| First Author | Hraba-Renevey S | Year | 1989 |
| Journal | Oncogene | Volume | 4 |
| Issue | 5 | Pages | 601-8 |
| PubMed ID | 2542864 | Mgi Jnum | J:20468 |
| Mgi Id | MGI:68560 | Citation | Hraba-Renevey S, et al. (1989) SV40-induced expression of mouse gene 24p3 involves a post-transcriptional mechanism. Oncogene 4(5):601-8 |
| abstractText | SV40 and polyoma virus induce a mitotic host reaction in confluent, Go-arrested primary mouse kidney cell cultures. To define the primary effects of infection we constructed a cDNA library corresponding to polyA+ mRNA isolated shortly after onset of polyoma T-antigen synthesis. By differential screening of the library we have isolated and then sequenced cDNA recombinant 24p3; determined by Northern blotting, 24p3 mRNA steady state levels increased in parallel with polyoma and SV40 T-antigen synthesis. Since this rapid and early increase was particularly striking (14-20 fold) in SV40-infected cells, we studied the molecular mechanism of induction in this virus-cell system. We show that wt SV40 large T-antigen is required for the increase in 24p3 mRNA levels.
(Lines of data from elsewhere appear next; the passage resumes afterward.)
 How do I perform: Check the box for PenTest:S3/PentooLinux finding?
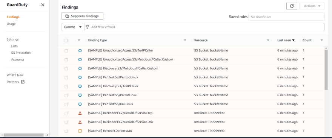(x=66, y=78)
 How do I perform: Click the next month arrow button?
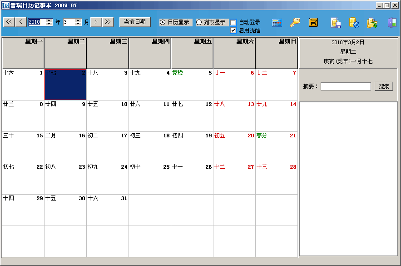[x=95, y=22]
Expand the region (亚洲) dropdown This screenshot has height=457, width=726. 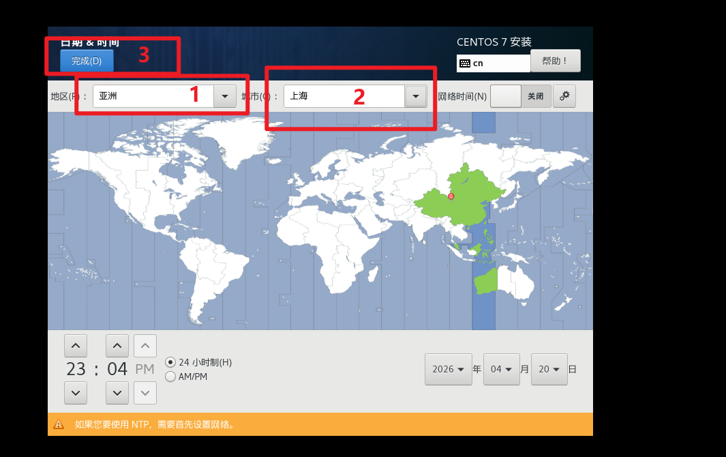(x=224, y=96)
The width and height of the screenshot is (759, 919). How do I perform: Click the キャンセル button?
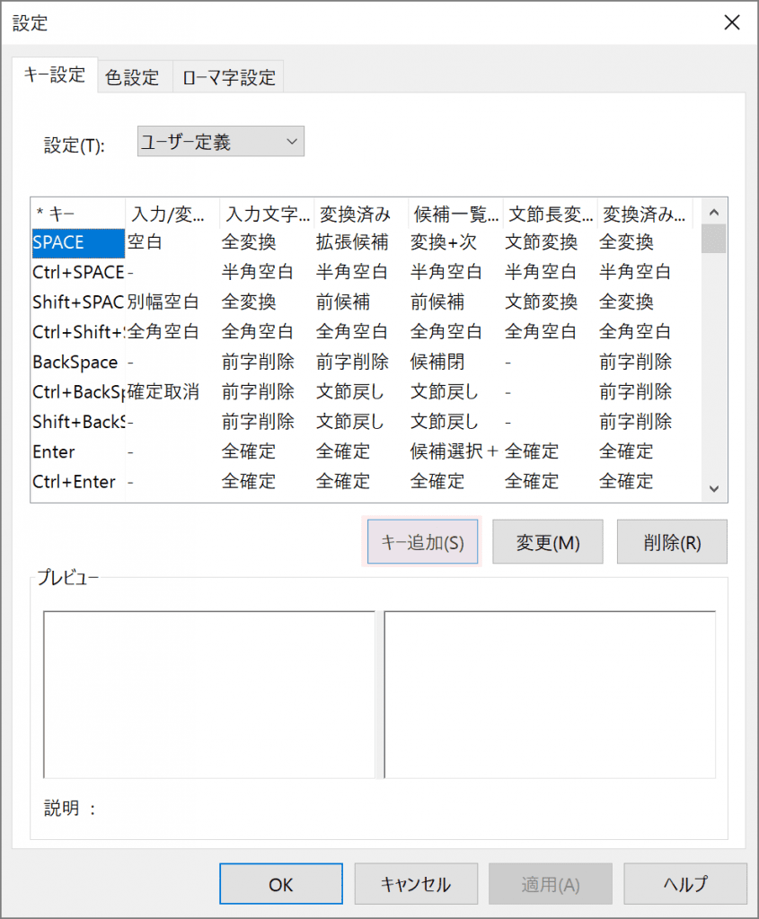tap(415, 884)
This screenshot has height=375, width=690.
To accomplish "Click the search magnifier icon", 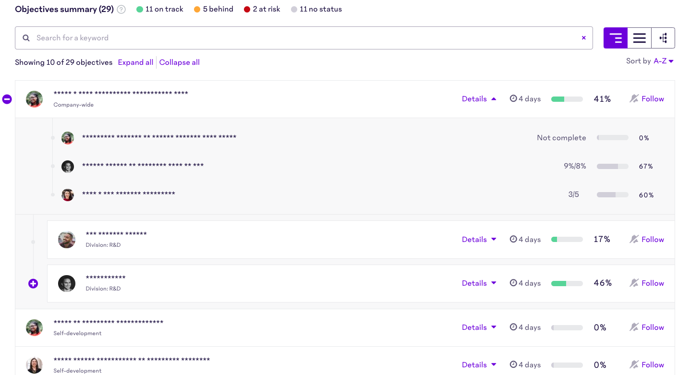I will [x=26, y=37].
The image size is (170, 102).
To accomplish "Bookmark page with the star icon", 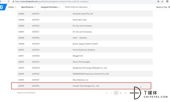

The results tend to exclude that this increase is due to an SV40-induced stabilization of the 24p3 mRNA, or to an SV40-induced stimulation of transcription of the 24p3 gene; they are compatible with the working hypothesis that SV40 large T-antigen increases the efficiency of processing, possibly splicing, of the 24p3 pre-mRNA. The biological implications of these results are discussed. |